_TASK OBJECTIVE:_ Copy the data below exactly. Any pictures in it should be omitted.

_DATASET RECORDS:_
----------
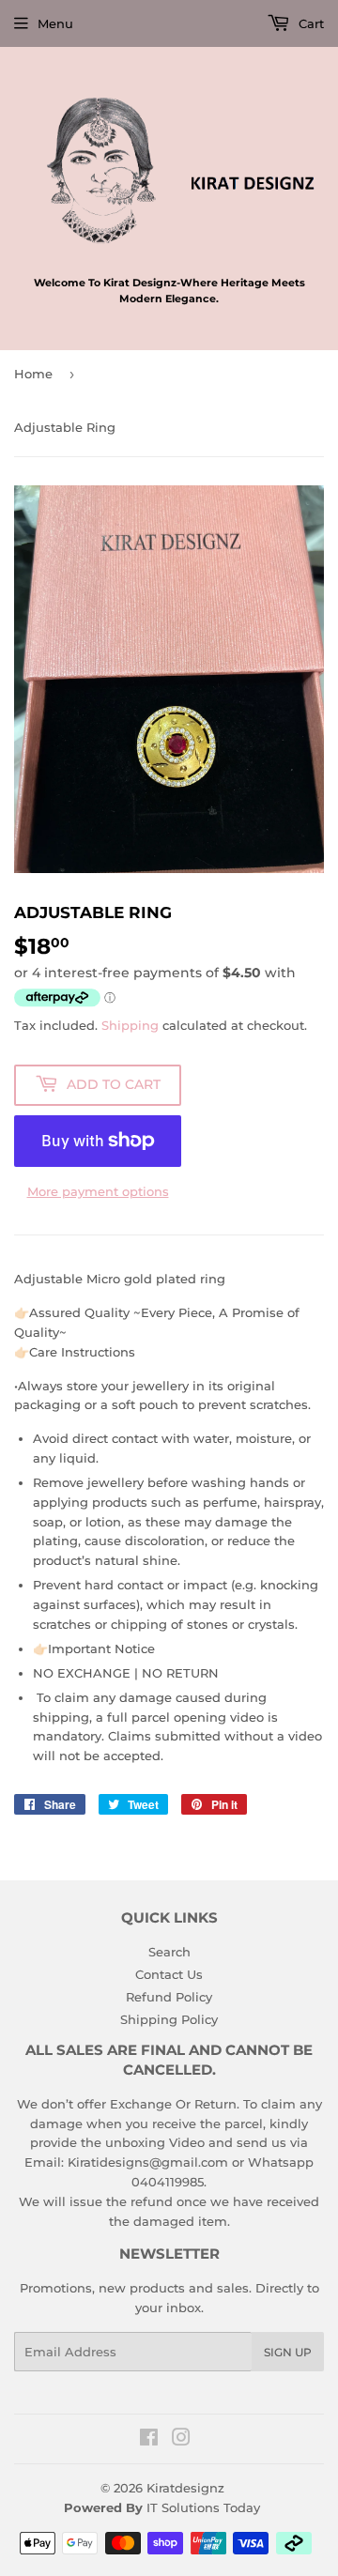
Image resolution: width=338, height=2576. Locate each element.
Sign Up (288, 2352)
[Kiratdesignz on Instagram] (181, 2439)
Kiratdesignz (185, 2487)
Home (33, 373)
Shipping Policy (169, 2019)
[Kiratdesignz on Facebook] (149, 2439)
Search (169, 1951)
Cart (309, 23)
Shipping (130, 1025)
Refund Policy (169, 1996)
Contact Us (169, 1974)
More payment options (98, 1191)
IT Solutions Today (203, 2507)
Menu (55, 23)
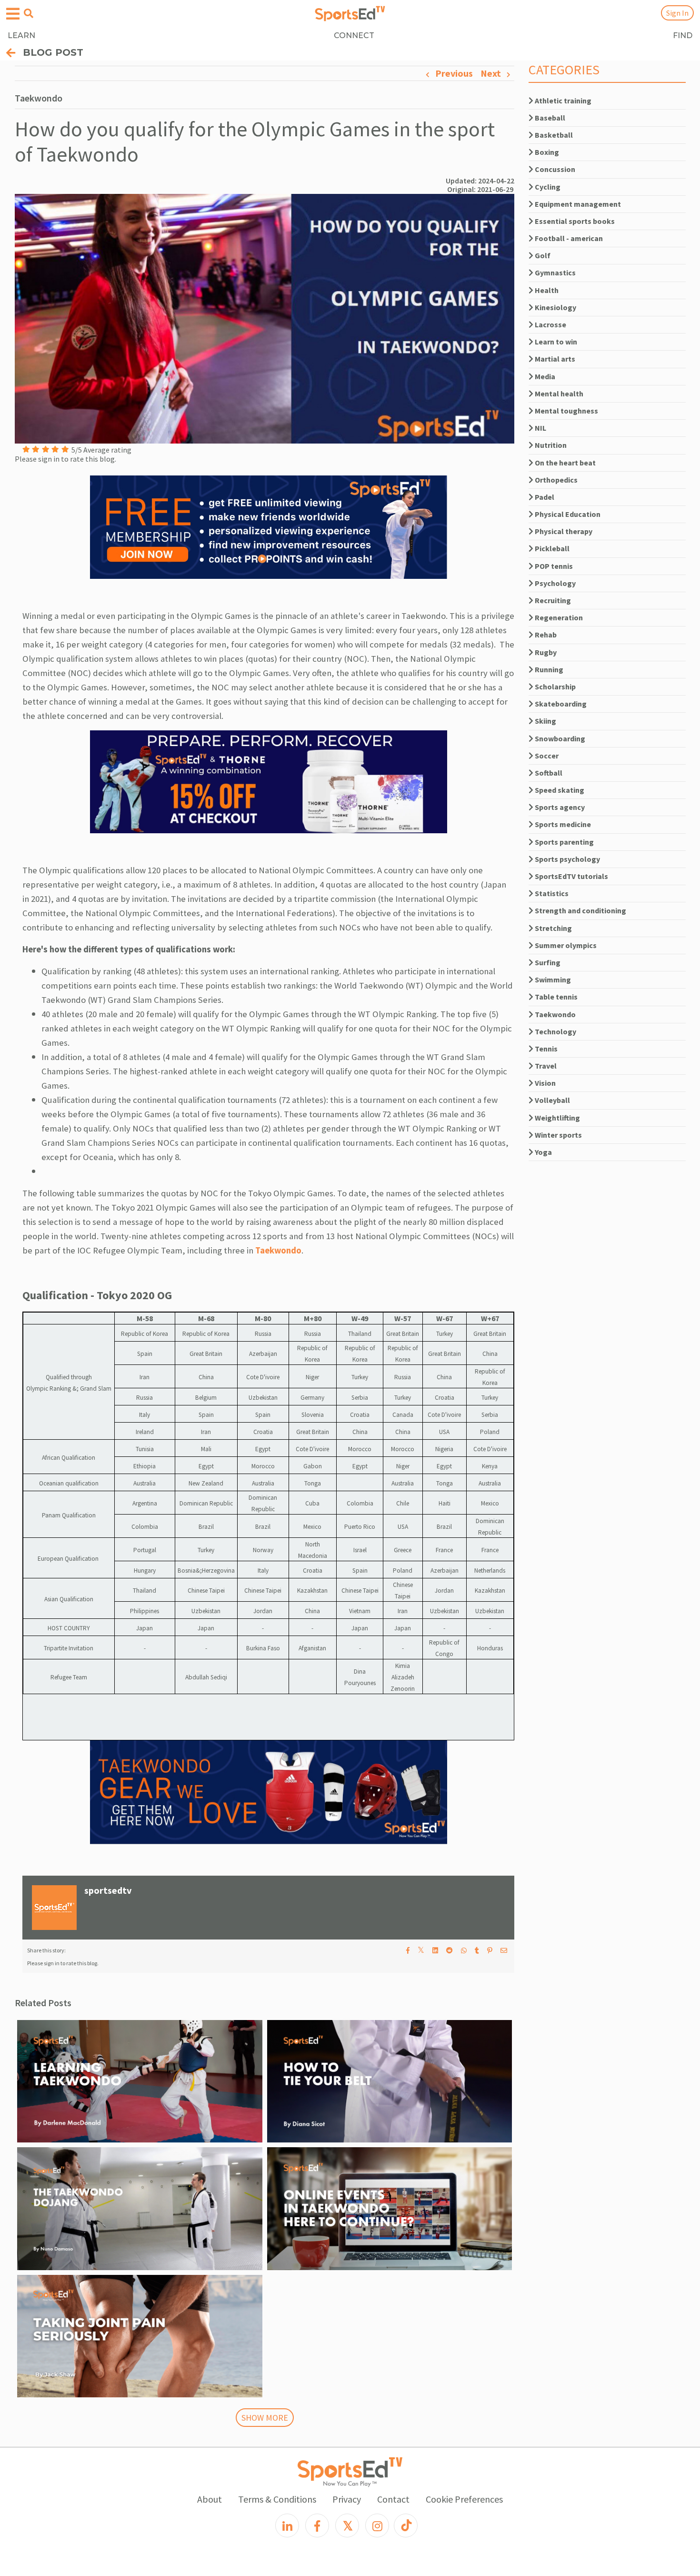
----------
_REPLY:_
Image resolution: width=338, height=2576. Locate each element.
Sign Up (288, 2352)
[Kiratdesignz on Instagram] (181, 2439)
Kiratdesignz (185, 2487)
Home (33, 373)
Shipping Policy (169, 2019)
[Kiratdesignz on Facebook] (149, 2439)
Search (169, 1951)
Cart (309, 23)
Shipping (130, 1025)
Refund Policy (169, 1996)
Contact Us (169, 1974)
More payment options (98, 1191)
IT Solutions Today (203, 2507)
Menu (55, 23)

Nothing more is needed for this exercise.